Kota Serang– kemajuanrakyat.id-Sesepuh Tionghoa Banten yang juga pemilik Toko Krakatau Royal, Liem Oi Ping atau akrab disapa Bak Iping, menyoroti dinamika sejarah masuknya etnis Tionghoa ke Indonesia. Ia menyampaikan bahwa sejak awal, kedatangan mereka ke Nusantara bukan untuk menjajah, melainkan untuk berdagang dan membangun kehidupan.
“Orang Tionghoa datang ke Indonesia bukan untuk menjajah, tapi berdagang. Mereka kerja keras, kirim uang ke keluarga di Tiongkok, dan berusaha secara jujur,” kata Bak Iping kepada wartawan, Jumat (3/10/2025).
Menurutnya, gelombang kedatangan orang Tionghoa sejak masa penjajahan Belanda dibagi menjadi beberapa kelompok. Ada yang datang sebagai buruh tambang, ada pula yang menjadi pedagang kecil dan akhirnya berhasil membuka usaha di berbagai daerah.

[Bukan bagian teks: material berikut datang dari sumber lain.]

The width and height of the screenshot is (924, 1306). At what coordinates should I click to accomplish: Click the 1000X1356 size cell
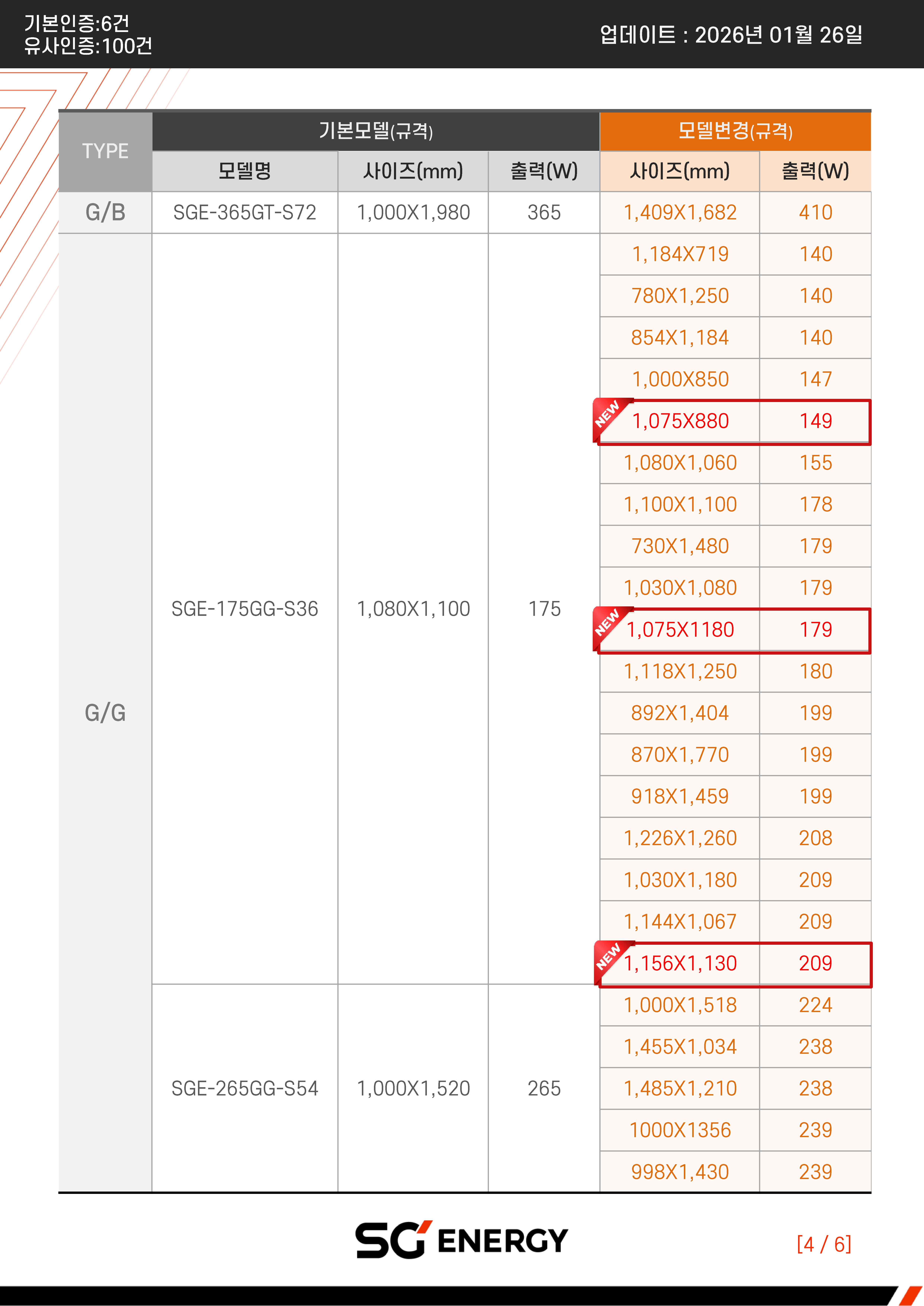(x=680, y=1130)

“Mereka dibayar bekerja di tambang, lalu gajinya digunakan untuk buka pasar malam, tempat hiburan, lalu usaha sendiri. Bahkan ada yang menikah dengan pribumi dan akhirnya menetap,” ujarnya.
Bak Iping menambahkan, sejarah hubungan antara orang Tionghoa dan pribumi tidak bisa dilihat hanya dari konflik atau ketegangan. Banyak interaksi yang justru melahirkan akulturasi budaya, bahkan melahirkan generasi keturunan yang membaur dengan masyarakat lokal.

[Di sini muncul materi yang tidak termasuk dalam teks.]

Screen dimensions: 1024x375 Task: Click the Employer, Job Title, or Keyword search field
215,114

“Dulu di Banten, ada klenteng berdampingan dengan masjid. Bahkan ada bangsawan yang menikah dengan keturunan Tionghoa. Arsitektur pun saling mempengaruhi. Ini bukti kita bisa hidup berdampingan,” jelasnya.
Ia juga mengkritik kebijakan masa Orde Baru yang melarang berdirinya sekolah – sekolah berbahasa Mandarin. Menurutnya, larangan itu sempat mematikan budaya dan pendidikan komunitas Tionghoa.
“Sekolah-sekolah kami dulu ditutup, tidak boleh belajar bahasa Mandarin. Tapi ketika ada upaya untuk mengembalikan, tidak ada guru yang mau mengajar. Bahkan tempat ibadah seperti klenteng pun sempat dijadikan sekolah,” ujar Bak Iping prihatin.
Ia menekankan, jika masyarakat dan pemerintah ingin menyatukan semua elemen bangsa, maka komunikasi dengan semua kelompok, termasuk etnis Tionghoa, harus dibuka.
“Dulu di zaman Belanda atau Bung Karno, orang Tionghoa diberdayakan. Sekarang justru jarang diajak bicara. Padahal kami ini juga warga negara yang cinta Indonesia,” tegasnya.
Bak Iping berharap sejarah masa lalu dijadikan pelajaran, bukan alasan untuk saling mencurigai. Ia mengajak seluruh masyarakat, termasuk kalangan pengusaha dan warga Tionghoa, untuk bersatu membantu negara dalam menghadapi tantangan ke depan.